Pluto wants transformation. Uranus shakes things up.
If there are things in your life that haven’t been working… it will be shown to you by breaking down… and you will be FORCED to do something. If you don’t change, Uranus will do it for you… and it won’t feel good, but it will be for your highest good…
DO NOT continue to ignore what has been in your face for the longest time. Listen to your body, listen to your intuition… TAKE ACTION… and remember the answers are never ever outside of you…
Look at what is out of balance in your relationships, job, health, money, daily routines, home… Some of us are still unwilling to take 100% responsibility for choices and are still blaming others and outside circumstances…. How’s that working out for you??
Be truthful and recognize your shit!
I was bawling on Sunday about money (I haven’t gotten a haircut in about 18 months, I need supplements, and a bunch of other stuff…) and I was just at my wit’s end. I prayed– not for money, but to SHOW me what I need to do, what am I not seeing??
I was guided to reach out to certain people. My sister told me that my brother called her asking about me because I ignored all his calls for years. My initial response was, Too bad, I’m not calling him. Then I asked for his number. I had to let my grievances go. He doesn’t even know what I’m upset about… and to be honest, like really honest… it doesn’t matter. He is who he is, but I want him to be and do what I want. Really? I had to look at that. He can do whatever, JUST LIKE I can do whatever I want. Case closed. OK, so I texted him and immediately felt relieved. It wasn’t even a matter of forgiveness or anything like that. It was as simple as accepting what is.
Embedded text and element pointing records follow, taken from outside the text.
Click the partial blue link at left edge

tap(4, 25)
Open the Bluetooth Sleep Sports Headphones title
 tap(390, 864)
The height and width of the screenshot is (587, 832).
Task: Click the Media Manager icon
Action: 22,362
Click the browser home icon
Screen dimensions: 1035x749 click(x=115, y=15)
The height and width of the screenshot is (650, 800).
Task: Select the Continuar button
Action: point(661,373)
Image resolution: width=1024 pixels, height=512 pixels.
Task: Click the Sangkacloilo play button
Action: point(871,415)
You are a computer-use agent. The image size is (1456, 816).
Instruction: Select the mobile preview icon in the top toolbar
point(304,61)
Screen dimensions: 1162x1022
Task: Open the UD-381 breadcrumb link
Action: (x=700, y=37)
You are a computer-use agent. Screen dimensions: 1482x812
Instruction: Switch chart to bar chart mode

Before I left for work, I decided to take a snack that I usually take on Thursdays because of my crazy schedule. My guidance urged me to take it, and I gave it to a homeless person on the train. Later on, I decided to see my father, despite the fact that I have been “too busy and too tired” (although I am the one responsible for my schedule) and he slipped me some cash. YAY! Also, out of the blue, I got a text asking if I was available for a gig for a few months. I don’t believe this is coincidence. The energy of letting go of my bullshit, allowed other things to come in.